El Tribunal Superior de Justicia de Las Palmas de Gran Canaria (STSJ ICAN 1310/2024, rec. 735/2024, de 26 de septiembre de 2024), ha reconocido la existencia de una relación laboral especial entre una abogada y el despacho para el que prestaba servicios, pese a que ambas partes habían suscrito un contrato de arrendamiento de servicios con pacto expreso de no exclusividad. La Sala concluye que, más allá de la apariencia formal, concurrían de forma clara las notas de dependencia y ajenidad propias de un contrato de trabajo.
La resolución analiza el artículo 1 del Real Decreto 1331/2006, que regula la relación laboral especial de los abogados que prestan servicios en despachos individuales o colectivos. El tribunal recuerda que quedan excluidas de dicha relación las colaboraciones profesionales entre despachos independientes, el ejercicio en común como socios de sociedades profesionales o la mera compartición de medios sin integración organizativa. Sin embargo, advierte que dichas exclusiones solo operan cuando el abogado actúa con criterios organizativos propios y asume el riesgo económico de su actividad.
En el caso enjuiciado, la letrada desarrollaba su actividad en el despacho titularidad de la demandada, utilizando los medios materiales proporcionados por este y sometida a una jornada máxima de 40 horas semanales, distribuida de lunes a domingo. Existía control horario mediante informes semanales de actividad y rutas, obligación de informar diariamente de desplazamientos, asistencia obligatoria a reuniones y asignación directa de expedientes y citas con clientes.
El Tribunal destaca que la profesional percibía una retribución fija mensual, independiente del número, entidad o resultado de los asuntos encomendados. No participaba en la fijación ni negociación de honorarios, no redactaba minutas propias y no asumía riesgo alguno sobre el éxito de los procedimientos. Los clientes asignados pertenecían al despacho, que organizaba íntegramente la prestación del servicio.
En sus fundamentos jurídicos, la Sala subraya que la dependencia puede aparecer atenuada por la exigencia de independencia técnica propia del ejercicio de la abogacía, pero no desaparece cuando el profesional se integra plenamente en la estructura organizativa del despacho.

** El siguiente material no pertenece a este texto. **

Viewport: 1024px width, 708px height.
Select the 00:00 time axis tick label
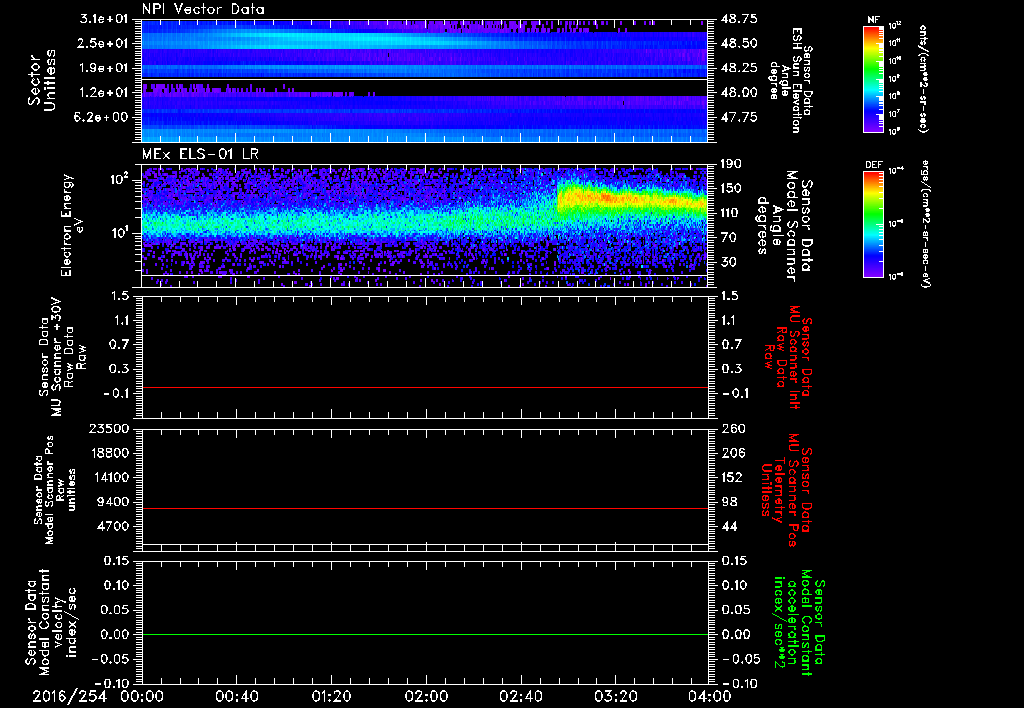tap(141, 696)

El tribunal rechaza que el pacto de no exclusividad o la circunstancia de que la abogada dispusiera de despacho propio desvirtúen la naturaleza laboral de la relación. La exclusividad no constituye un elemento esencial de la relación laboral especial, y la norma contempla expresamente la posibilidad de pactar lo contrario sin que ello elimine la laboralidad cuando concurren subordinación y ajenidad.
La sentencia concluye que no se trataba de una colaboración profesional entre despachos independientes en los términos del real decreto, sino de una auténtica integración en una organización empresarial ajena. En consecuencia, declara que la relación debía calificarse como relación laboral especial de abogado, con las consecuencias inherentes en materia de derechos laborales y de Seguridad Social.
Si prestas servicios como abogado bajo contrato mercantil, pero trabajas con horario, salario fijo y bajo dirección del despacho, podrías encontrarte ante una situación de falsa colaboración. La jurisdicción social es gratuita para los trabajadores y puedes reclamar el reconocimiento de tu relación laboral y los derechos que te correspondan.